**Action item**
Transcribed word for word, the lines below from the one with "You are a computer-use agent. 590x611 pixels." through the last line of the records form the answer; no picture is to be included.

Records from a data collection

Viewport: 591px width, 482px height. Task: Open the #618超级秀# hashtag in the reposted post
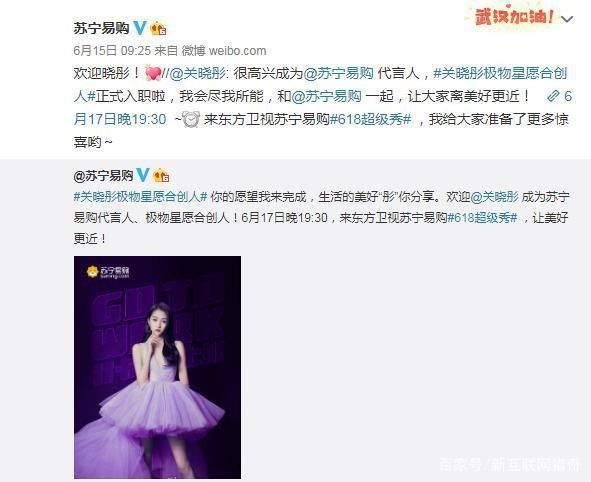click(482, 217)
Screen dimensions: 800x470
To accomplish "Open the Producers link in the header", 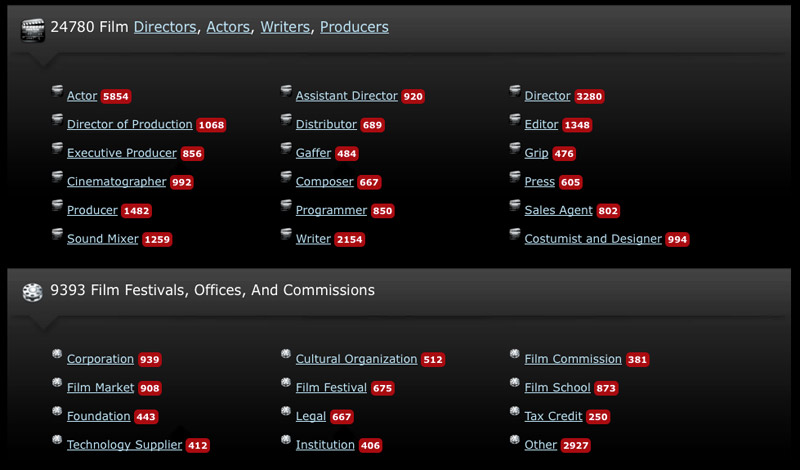I will tap(354, 27).
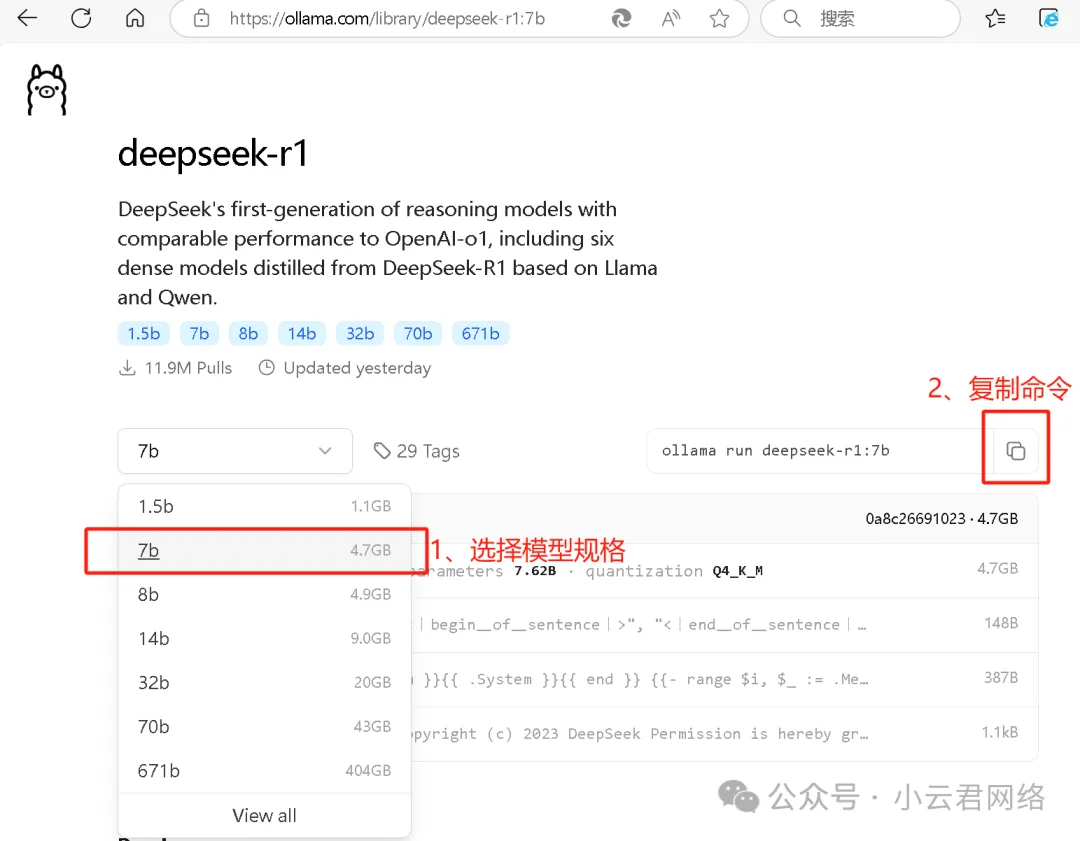The height and width of the screenshot is (841, 1080).
Task: Bookmark page with star icon
Action: [x=719, y=19]
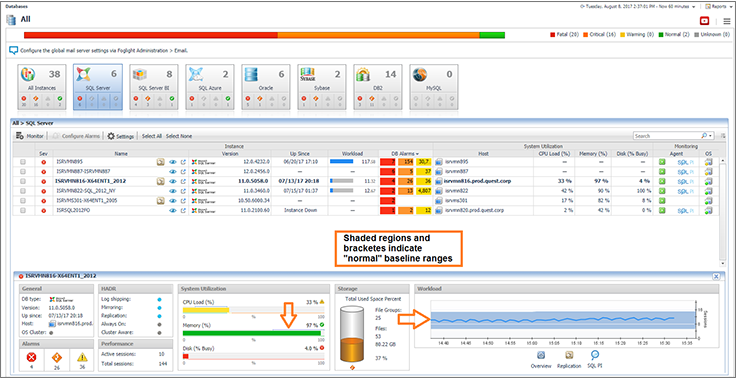The image size is (736, 378).
Task: Click the fatal red segment of status bar
Action: (151, 35)

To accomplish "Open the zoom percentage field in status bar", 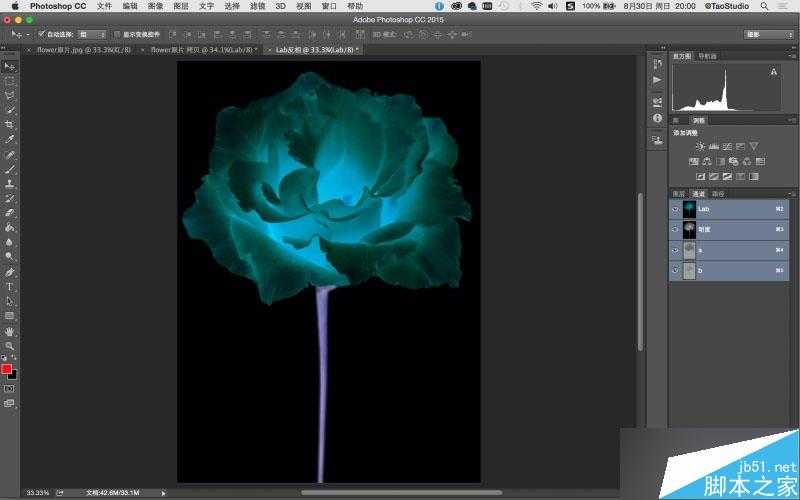I will coord(37,492).
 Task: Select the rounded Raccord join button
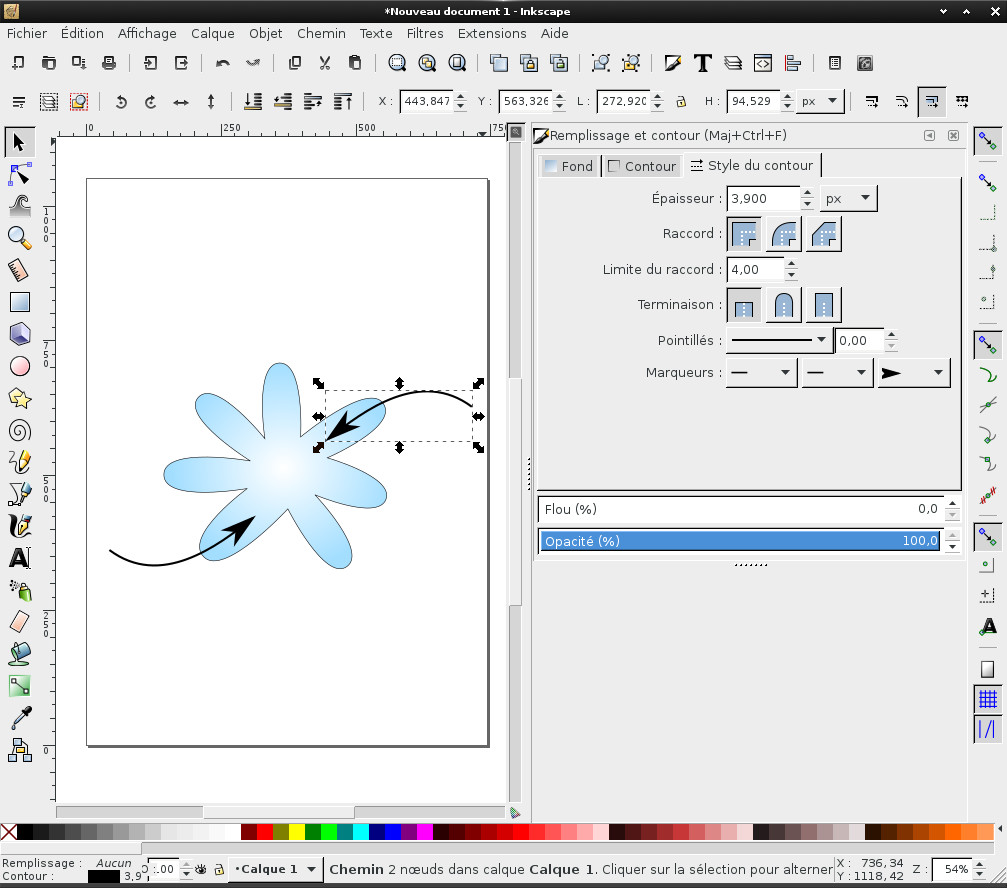tap(783, 233)
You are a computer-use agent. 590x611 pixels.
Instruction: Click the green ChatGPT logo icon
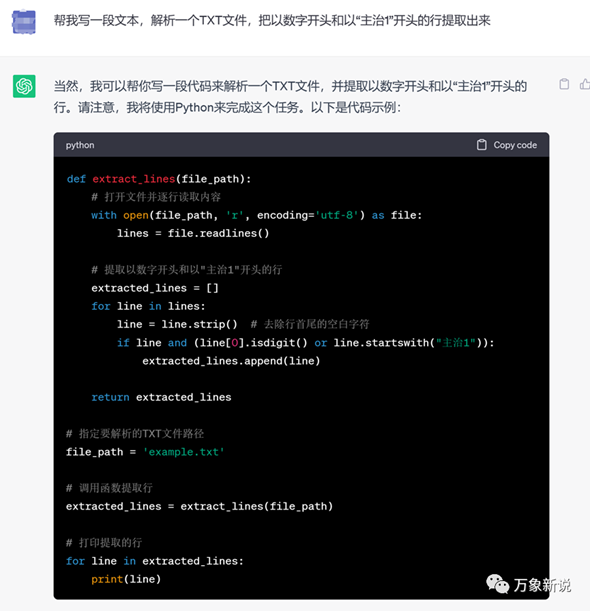(24, 86)
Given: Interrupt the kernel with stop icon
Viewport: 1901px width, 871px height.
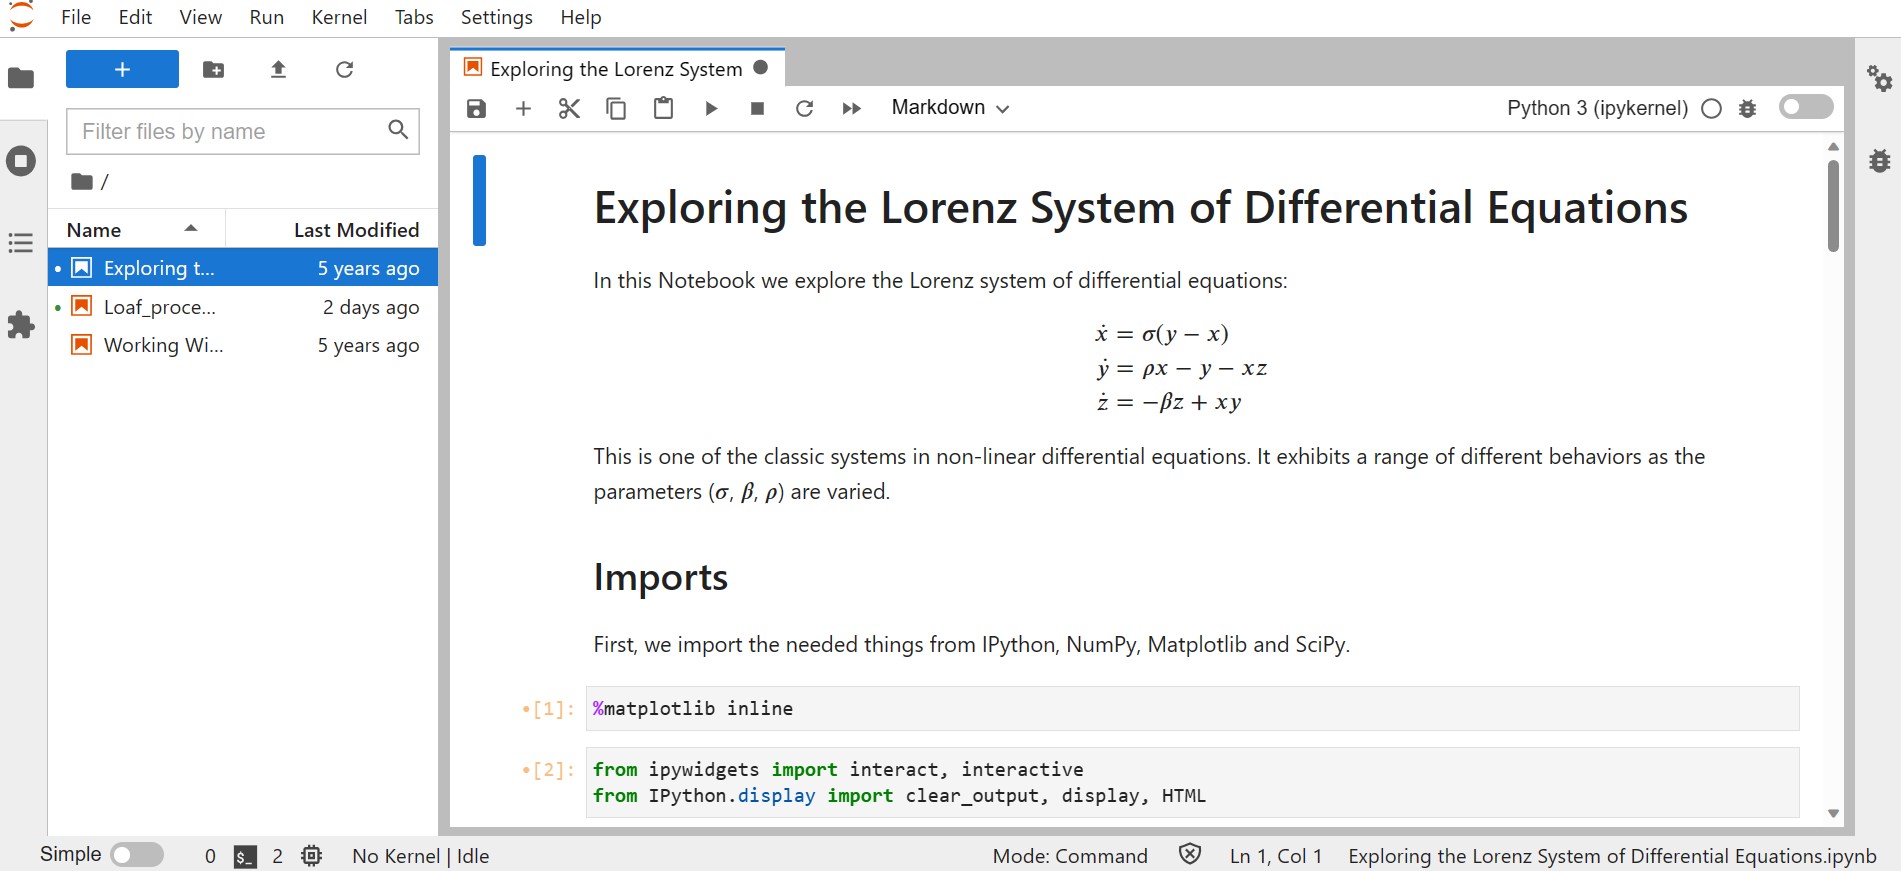Looking at the screenshot, I should 757,108.
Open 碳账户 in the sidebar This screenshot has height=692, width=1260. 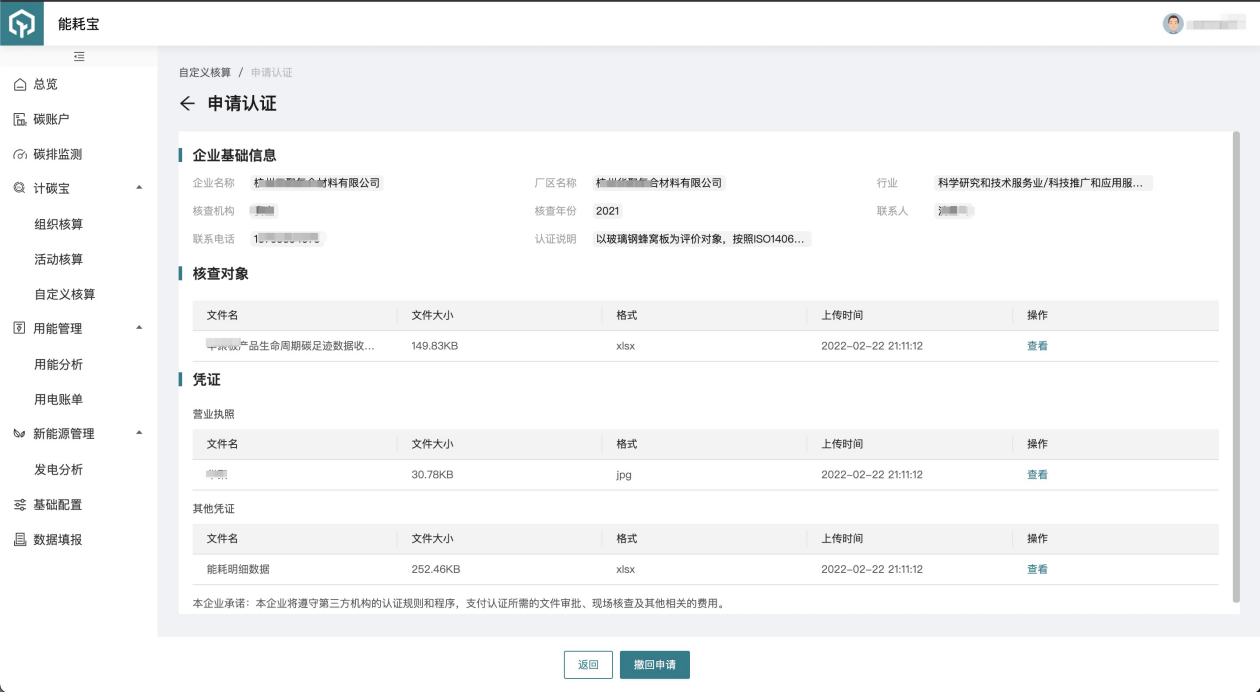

**Exercise answer**
You are a computer-use agent. 590x611 pixels.
Instruction: Click the green ChatGPT logo icon
(24, 86)
Given: Interrupt the kernel with stop icon
Viewport: 1901px width, 871px height.
Looking at the screenshot, I should 757,108.
Open 碳账户 in the sidebar This screenshot has height=692, width=1260. 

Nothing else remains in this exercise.